### PROBLEM DETAILS
In the forum thread, which muscle groups does Andy1981iron say should get fewer than nine working sets?

### QUOTED PASSAGE
[Begin]
Thanks for the complement Nick! I had forgotten all about that and had to read it all again!

:twisted: Fierce


----------



## Caymen1466867925 (Dec 29, 2005)

welcome bro, read learn and enjoy the ride


----------



## Guest (Jan 3, 2006)

welcome bro


----------



## Andy1981iron (Dec 16, 2004)

I agree with 95% of fierce's post, apart from the biceps/triceps/shoulders 9 working sets.

Id say ok for shoulders, but less for biceps/triceps.

But hey, thats just me!


----------



## Tom84 (Dec 12, 2005)

'3: Mutigym. As the other fella said, waste of time. But personnaly I think any home equipment is a waste of time. I have owned a good wieghts sets for ages and never use it. Find a gym! Theres an atmosphere there that you just cannot replicate at home! It might be intimidating the first time of two, but believe me that you WILL get respect going in there as a skinny guy. What impresses people who wieght train is EFFORT! if you walked into my gym, picked up 1kg dumb-bells and worked your tits off to get 6 reps, i would RESPECT YOU. Simple'

Couldn't agree more good post and great point, you should post that as a gym motivation sticky.

Well said Fierce


----------



## nick500 (Dec 12, 2005)

yeah i thought it was a good post when i read it

*pats fierce on the back*

Nick


----------



## FAT BOY (Dec 19, 2005)

Welcome m8 :lol:


----------



## razg (Nov 23, 2004)

Welcome to musclechat.


----------



## FierceFrets (Sep 29, 2005)

ah, fella's (Fierce wipes tear from eye...)

Thanks alot people, glad you found it useful 

:twisted: Fierce


----------



## funbos1466867924 (Jul 23, 2005)

Hi m8


----------
[End]
### SUPPLIED INFORMATION
[Begin]
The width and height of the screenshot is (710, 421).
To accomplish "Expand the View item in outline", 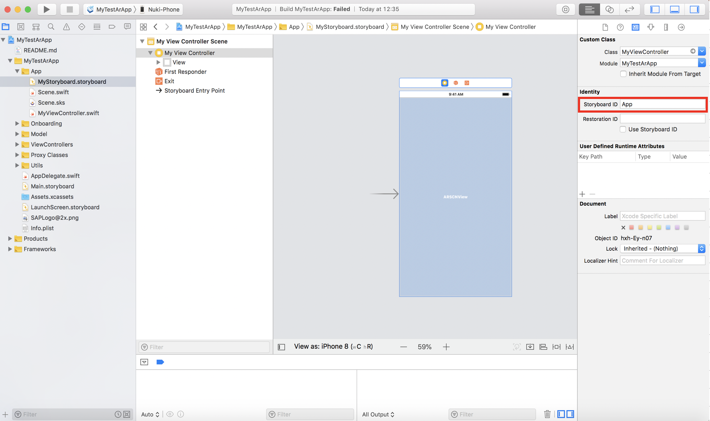I will (x=158, y=62).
[End]
### EXERCISE RESPONSE
Biceps and triceps.